Empirical coincidences between the precise timing of several mass extinctions with that of large igneous events – mainly flood basalts – suggest a repeated volcanic connection with deterioration of conditions for life. That is the case for four of the Famous Five, the end-Ordovician die-off having been ascribed to other causes; global cooling that resulted in south-polar glaciation of the Gondwana supercontinent and/or an extra-solar gamma-ray burst (predicated on the preferential extinction of Ordovician near-surface, planktonic fauna such as some trilobite families). Neither explanation is entirely satisfactory, but new evidence has emerged that may support a volcanic trigger (Jones, D.S. et al. 2017. A volcanic trigger for the Late Ordovician mass extinction? Mercury data from south China and Laurentia. Geology, v. 45, p. 631-634; doi:10.1130/G38940.1). David Jones and his US-Japan colleagues base their hypothesis on several very strong mercury concentrations in thin sequences in the western US and southern China of late Ordovician marine sediments that precede, but do not exactly coincide with, extinction pulses. They ascribe these to large igneous events that had global effects, on the basis of similar Hg anomalies associated with extinction-related LIPs. Yet no such volcanic provinces have been recorded from that time-range of the Ordovician, although rift-related volcanism of roughly that age has been reported from Korea. That does not rule out the possibility as LIPs, such as the Ontong Java Plateau, are known from parts of the modern ocean floor that formed in the Mesozoic and Cenozoic. Ordovician ocean floor was subducted long ago.

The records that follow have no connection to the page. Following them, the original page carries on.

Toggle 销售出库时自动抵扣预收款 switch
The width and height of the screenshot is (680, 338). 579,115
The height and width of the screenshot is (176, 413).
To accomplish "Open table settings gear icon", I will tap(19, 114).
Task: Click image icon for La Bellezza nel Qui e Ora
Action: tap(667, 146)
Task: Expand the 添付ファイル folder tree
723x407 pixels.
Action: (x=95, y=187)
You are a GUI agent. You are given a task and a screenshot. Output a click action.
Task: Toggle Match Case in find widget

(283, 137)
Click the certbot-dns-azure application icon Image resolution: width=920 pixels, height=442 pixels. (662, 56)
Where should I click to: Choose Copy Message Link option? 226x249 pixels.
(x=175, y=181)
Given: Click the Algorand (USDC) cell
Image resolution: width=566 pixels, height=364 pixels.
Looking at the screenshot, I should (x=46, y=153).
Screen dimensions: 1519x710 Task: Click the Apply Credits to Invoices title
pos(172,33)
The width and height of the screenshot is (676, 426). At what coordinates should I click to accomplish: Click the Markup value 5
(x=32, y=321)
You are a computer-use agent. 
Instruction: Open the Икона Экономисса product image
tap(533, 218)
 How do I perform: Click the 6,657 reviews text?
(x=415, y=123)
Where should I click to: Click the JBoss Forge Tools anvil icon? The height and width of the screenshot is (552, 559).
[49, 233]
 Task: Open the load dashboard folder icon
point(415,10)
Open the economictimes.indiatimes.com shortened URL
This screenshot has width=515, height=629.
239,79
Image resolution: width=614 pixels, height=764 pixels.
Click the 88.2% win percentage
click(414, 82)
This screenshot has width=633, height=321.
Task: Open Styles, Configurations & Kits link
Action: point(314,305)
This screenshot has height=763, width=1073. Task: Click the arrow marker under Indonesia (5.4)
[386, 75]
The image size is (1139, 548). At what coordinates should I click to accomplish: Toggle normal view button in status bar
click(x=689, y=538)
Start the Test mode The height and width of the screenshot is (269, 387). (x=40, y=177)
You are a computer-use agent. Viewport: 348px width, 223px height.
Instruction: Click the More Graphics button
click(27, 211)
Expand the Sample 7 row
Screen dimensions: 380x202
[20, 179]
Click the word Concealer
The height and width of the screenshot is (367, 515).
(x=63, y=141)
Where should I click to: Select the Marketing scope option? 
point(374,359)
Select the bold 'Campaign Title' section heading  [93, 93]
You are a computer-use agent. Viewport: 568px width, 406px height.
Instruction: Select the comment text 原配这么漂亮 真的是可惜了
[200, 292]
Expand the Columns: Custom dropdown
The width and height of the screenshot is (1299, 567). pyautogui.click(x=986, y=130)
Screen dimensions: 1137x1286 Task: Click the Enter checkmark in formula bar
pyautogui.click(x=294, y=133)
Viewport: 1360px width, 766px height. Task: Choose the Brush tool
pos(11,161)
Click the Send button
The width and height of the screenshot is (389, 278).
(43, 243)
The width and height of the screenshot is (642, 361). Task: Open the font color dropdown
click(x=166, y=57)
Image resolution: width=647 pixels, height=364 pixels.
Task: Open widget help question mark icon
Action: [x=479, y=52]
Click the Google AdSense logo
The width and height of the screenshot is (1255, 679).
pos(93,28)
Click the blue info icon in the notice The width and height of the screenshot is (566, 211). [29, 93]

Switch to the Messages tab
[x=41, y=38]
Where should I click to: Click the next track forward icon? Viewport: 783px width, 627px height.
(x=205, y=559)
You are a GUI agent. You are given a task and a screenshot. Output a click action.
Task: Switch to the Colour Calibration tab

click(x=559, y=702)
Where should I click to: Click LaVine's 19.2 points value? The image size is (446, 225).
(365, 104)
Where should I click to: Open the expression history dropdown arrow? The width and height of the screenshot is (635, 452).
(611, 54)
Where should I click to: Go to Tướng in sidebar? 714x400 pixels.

The earlier Hg pulses coincide with evidence for late Ordovician glaciations over what is now Africa and eastern South America. The authors suggest that massive volcanism may then have increased the Earth’s albedo by blasting sulfates into the stratosphere. A similar effect may have resulted from chemical weathering of widely exposed flood basalts which draws down atmospheric CO2. The later pulses coincide with the end of Gondwanan glaciation, which may signify massive emanation of volcanic CO2 into the atmosphere and global warming. Despite being somewhat speculative, in the absence of evidence, a common link between the Big Five plus several other major extinctions and LIP volcanism would quieten their popular association with major asteroid and/or comet impacts currently being reinvigorated by drilling results from the K-Pg Chicxulub crater offshore of Mexico’s Yucatan Peninsula.